Dr. John Wong, Chair and President of Epimetrics, highlights the urgent need to immunize women and speed up the awareness drive in the country. Like any virus, HPV strains adapt and evolve. Although vaccines targeting cancer-causing strains of HPV are now available, Dr. Wong warns that delaying vaccination efforts could lead to the emergence of new, potentially more dangerous HPV strains.

“We need to administer vaccines quickly. As time passes, the genotypes change,” said Dr. Wong. “Our current nonavalentvaccine is effective, but who knows, maybe in the next 9 years, it will be difficult. There’s really an urgency to accelerate our efforts.”

Nothing is impossible

Mayor Chrislyn Abadilla explained how Banna, Ilocos Norte achieved a 90% HPV vaccination rate among their eligible groups.

Mayor Chrislyn Abadilla of Banna, Ilocos Norte, demonstrated to the summit that achieving a 90% HPV vaccination rate is possible, with her municipality successfully vaccinated 91.16% of the total cohort of girls aged 9 to 14 years old– making Banna the first municipality in the Philippines to achieve the target.

“It is about pushing ourselves to the limit for this health advocacy for our people,” said Mayor Chrislyn Adabilla. “If a small town in Ilocos Norte could do it, any other municipality could do it too. Other cities have more resources and better manpower.”

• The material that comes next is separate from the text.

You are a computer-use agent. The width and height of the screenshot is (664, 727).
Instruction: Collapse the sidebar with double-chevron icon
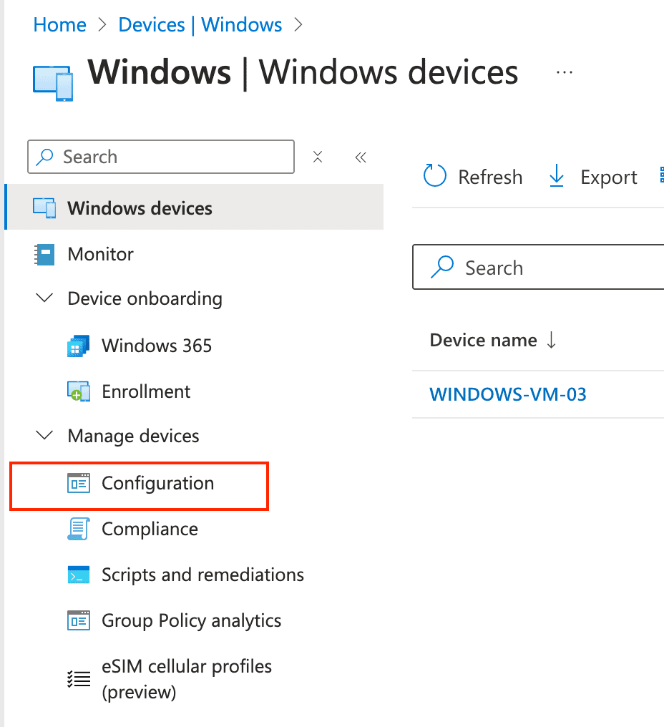click(361, 157)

By allocating the necessary resources for healthcare advocacy and unwavering political will, Mayor Abadilla and her team were able to overcome challenges and ensure that the majority of their constituents were protected against cervical cancer.

Whole-of-society approach

In the Philippines, achieving the 90-70-90 targets will require a whole-of-society approach, emphasizing that the fight against cervical cancer is not just the responsibility of the health sector but requires the commitment of the National Government, local government units, private sectors, and the public.

Stakeholders at the summit expressed their commitment to the battle towards cervical cancer elimination. The Department of Health pledged to strengthen its cervical cancer prevention and control programs. At the same time, local government units vowed to improve access to HPV vaccination and screening services in their communities. Healthcare providers committed to increasing awareness and uptake of these services, and patient advocates and civil society organizations promised to support elimination efforts.

The 1st Philippine Cervical Cancer Elimination Summit may have concluded, but the real battle of turning commitments into action has just begun. The Philippines’ journey towards elimination will require sustained efforts from all sectors of society, but with unity and determination, a future where no Filipina has to suffer from cancer is within reach.